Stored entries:
==============================
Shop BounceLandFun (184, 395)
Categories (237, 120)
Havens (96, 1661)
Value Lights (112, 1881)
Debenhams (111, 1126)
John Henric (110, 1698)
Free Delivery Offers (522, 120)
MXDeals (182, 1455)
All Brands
==============================
- WHAT YOU HAVE TO DO
Print all of the entries exactly, leaving nothing out.

- EXERCISE OUTPUT
Shop BounceLandFun (184, 395)
Categories (237, 120)
Havens (96, 1661)
Value Lights (112, 1881)
Debenhams (111, 1126)
John Henric (110, 1698)
Free Delivery Offers (522, 120)
MXDeals (182, 1455)
All Brands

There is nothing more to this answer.